Count the rows of the entries below that contain the string "Line", and reply with the number alone.

-- start Task material --

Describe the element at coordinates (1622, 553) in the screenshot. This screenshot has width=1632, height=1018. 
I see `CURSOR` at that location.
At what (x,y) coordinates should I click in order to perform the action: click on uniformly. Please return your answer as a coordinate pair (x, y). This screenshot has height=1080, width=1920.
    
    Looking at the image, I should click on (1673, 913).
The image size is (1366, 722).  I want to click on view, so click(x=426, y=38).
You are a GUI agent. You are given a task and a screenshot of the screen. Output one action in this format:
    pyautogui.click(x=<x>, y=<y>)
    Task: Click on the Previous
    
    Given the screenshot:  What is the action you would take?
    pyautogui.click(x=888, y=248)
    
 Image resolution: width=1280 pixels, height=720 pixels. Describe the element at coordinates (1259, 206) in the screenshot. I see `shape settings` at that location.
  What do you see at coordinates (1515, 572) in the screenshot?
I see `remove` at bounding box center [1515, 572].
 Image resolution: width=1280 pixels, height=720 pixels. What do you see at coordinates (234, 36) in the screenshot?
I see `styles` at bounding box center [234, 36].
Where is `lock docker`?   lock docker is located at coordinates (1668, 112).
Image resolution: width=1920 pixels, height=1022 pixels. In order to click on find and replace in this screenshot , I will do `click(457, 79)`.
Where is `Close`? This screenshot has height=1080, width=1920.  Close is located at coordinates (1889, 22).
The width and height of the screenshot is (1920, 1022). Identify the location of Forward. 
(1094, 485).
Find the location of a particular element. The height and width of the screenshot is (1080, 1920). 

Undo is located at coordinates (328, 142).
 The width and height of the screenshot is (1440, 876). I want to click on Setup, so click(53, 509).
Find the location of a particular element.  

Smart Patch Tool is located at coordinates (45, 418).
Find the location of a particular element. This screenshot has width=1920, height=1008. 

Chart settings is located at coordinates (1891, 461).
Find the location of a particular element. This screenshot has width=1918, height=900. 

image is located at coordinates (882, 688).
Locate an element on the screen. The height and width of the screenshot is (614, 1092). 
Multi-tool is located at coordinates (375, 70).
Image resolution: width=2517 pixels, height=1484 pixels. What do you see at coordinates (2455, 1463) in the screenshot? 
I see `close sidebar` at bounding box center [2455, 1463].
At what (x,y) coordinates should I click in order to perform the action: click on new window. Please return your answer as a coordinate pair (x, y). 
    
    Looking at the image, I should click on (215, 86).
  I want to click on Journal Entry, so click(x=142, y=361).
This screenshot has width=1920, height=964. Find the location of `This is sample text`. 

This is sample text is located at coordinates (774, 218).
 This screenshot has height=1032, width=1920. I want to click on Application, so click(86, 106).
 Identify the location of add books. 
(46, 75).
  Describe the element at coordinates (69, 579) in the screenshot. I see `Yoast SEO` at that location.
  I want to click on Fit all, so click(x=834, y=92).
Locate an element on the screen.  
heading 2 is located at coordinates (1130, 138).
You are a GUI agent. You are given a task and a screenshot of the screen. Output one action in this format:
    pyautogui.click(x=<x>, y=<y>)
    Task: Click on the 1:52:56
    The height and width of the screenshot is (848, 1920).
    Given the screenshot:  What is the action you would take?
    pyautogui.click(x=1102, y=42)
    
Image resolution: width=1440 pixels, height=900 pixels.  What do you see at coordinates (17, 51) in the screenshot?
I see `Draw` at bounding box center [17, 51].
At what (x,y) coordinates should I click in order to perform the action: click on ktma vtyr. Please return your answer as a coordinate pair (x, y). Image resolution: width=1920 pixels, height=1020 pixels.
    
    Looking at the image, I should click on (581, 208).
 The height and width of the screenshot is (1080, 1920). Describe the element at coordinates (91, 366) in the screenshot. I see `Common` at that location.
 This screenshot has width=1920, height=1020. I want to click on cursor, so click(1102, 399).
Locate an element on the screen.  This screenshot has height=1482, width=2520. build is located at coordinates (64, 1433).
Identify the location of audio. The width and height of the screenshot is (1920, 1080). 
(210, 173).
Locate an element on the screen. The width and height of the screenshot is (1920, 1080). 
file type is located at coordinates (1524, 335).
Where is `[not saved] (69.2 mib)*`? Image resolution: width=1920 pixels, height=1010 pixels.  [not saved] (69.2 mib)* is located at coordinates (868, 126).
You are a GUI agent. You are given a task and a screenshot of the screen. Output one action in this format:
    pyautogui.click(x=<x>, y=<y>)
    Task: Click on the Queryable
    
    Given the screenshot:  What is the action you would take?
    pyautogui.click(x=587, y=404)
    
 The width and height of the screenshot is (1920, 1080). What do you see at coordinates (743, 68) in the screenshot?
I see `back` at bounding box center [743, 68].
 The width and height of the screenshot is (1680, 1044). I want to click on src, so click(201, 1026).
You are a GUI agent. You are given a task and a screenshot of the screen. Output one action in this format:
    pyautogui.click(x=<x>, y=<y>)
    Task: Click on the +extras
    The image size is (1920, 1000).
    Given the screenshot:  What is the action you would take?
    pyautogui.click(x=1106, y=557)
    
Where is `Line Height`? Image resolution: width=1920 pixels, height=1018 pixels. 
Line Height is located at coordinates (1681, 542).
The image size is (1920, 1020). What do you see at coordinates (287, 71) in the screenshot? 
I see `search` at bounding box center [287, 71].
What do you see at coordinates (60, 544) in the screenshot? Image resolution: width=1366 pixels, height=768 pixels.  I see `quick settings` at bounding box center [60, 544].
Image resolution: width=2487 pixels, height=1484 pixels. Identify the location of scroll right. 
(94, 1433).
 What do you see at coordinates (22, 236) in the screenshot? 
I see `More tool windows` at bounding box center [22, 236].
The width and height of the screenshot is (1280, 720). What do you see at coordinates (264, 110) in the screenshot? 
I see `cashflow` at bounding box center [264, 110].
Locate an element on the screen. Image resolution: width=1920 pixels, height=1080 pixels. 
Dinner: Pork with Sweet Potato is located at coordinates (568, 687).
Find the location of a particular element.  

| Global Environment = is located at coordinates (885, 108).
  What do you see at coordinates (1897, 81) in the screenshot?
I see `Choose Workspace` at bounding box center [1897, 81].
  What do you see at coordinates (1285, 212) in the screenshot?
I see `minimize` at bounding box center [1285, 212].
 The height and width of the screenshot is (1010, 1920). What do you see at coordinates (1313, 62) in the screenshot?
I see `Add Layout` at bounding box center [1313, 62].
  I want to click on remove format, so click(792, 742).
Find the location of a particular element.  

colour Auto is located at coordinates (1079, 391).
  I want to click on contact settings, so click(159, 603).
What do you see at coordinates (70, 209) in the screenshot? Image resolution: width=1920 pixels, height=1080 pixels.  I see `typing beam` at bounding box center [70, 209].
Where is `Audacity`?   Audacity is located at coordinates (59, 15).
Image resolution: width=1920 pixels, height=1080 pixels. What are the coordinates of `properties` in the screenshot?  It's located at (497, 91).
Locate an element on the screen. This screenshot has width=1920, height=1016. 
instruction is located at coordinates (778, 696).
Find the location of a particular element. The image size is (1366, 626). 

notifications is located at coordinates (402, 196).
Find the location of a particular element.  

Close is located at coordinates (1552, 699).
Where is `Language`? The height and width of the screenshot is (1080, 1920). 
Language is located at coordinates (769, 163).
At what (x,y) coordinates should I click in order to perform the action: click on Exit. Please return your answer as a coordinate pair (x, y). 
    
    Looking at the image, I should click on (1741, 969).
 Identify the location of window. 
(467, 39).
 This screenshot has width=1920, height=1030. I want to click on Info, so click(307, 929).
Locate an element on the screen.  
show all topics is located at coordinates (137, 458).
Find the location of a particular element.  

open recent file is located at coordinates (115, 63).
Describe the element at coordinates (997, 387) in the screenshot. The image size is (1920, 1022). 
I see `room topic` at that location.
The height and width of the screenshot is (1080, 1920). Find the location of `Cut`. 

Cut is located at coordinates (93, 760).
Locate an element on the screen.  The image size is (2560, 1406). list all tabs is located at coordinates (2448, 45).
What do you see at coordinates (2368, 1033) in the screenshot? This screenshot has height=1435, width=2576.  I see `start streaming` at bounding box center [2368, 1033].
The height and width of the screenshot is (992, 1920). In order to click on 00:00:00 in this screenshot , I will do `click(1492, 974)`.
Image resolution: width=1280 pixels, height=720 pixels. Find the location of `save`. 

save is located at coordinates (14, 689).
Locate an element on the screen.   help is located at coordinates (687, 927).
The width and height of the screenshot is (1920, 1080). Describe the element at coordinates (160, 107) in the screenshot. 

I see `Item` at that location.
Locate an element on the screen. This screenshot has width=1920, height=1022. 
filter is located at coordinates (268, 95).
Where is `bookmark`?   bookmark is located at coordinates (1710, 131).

-- end Task material --

> Solved problem: 2